[[ DATA SUPPLIED open ]]

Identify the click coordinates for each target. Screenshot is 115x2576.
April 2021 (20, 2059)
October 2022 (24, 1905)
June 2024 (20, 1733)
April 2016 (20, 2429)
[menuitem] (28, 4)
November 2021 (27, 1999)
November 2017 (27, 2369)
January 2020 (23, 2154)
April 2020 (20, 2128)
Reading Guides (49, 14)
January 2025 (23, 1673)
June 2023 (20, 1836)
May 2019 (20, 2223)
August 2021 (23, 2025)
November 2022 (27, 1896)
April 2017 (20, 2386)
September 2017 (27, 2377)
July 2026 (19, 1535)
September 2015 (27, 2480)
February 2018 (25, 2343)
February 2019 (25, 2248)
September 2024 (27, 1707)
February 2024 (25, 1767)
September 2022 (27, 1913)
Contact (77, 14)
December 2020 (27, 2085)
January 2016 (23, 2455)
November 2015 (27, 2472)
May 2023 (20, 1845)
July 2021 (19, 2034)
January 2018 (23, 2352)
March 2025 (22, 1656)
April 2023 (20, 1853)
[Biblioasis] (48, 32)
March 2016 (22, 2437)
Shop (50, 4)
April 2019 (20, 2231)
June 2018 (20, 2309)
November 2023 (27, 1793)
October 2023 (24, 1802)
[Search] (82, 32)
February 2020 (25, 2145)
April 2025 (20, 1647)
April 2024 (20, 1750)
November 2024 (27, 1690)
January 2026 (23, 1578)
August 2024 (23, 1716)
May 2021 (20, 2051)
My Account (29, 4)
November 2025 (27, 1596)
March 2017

[[ DATA SUPPLIED closed ]]

PROBLEM TO WORK ON |
Print, exactly as written, each record in the listing above.

RESULT OF THE TASK |
Identify the click coordinates for each target. Screenshot is 115x2576.
April 2021 (20, 2059)
October 2022 (24, 1905)
June 2024 (20, 1733)
April 2016 (20, 2429)
[menuitem] (28, 4)
November 2021 (27, 1999)
November 2017 (27, 2369)
January 2020 (23, 2154)
April 2020 (20, 2128)
Reading Guides (49, 14)
January 2025 (23, 1673)
June 2023 (20, 1836)
May 2019 (20, 2223)
August 2021 (23, 2025)
November 2022 (27, 1896)
April 2017 (20, 2386)
September 2017 (27, 2377)
July 2026 (19, 1535)
September 2015 (27, 2480)
February 2018 (25, 2343)
February 2019 (25, 2248)
September 2024 (27, 1707)
February 2024 (25, 1767)
September 2022 (27, 1913)
Contact (77, 14)
December 2020 (27, 2085)
January 2016 (23, 2455)
November 2015 (27, 2472)
May 2023 (20, 1845)
July 2021 (19, 2034)
January 2018 (23, 2352)
March 2025 (22, 1656)
April 2023 (20, 1853)
[Biblioasis] (48, 32)
March 2016 (22, 2437)
Shop (50, 4)
April 2019 (20, 2231)
June 2018 (20, 2309)
November 2023 (27, 1793)
October 2023 (24, 1802)
[Search] (82, 32)
February 2020 (25, 2145)
April 2025 (20, 1647)
April 2024 (20, 1750)
November 2024 (27, 1690)
January 2026 (23, 1578)
August 2024 (23, 1716)
May 2021 (20, 2051)
My Account (29, 4)
November 2025 (27, 1596)
March 2017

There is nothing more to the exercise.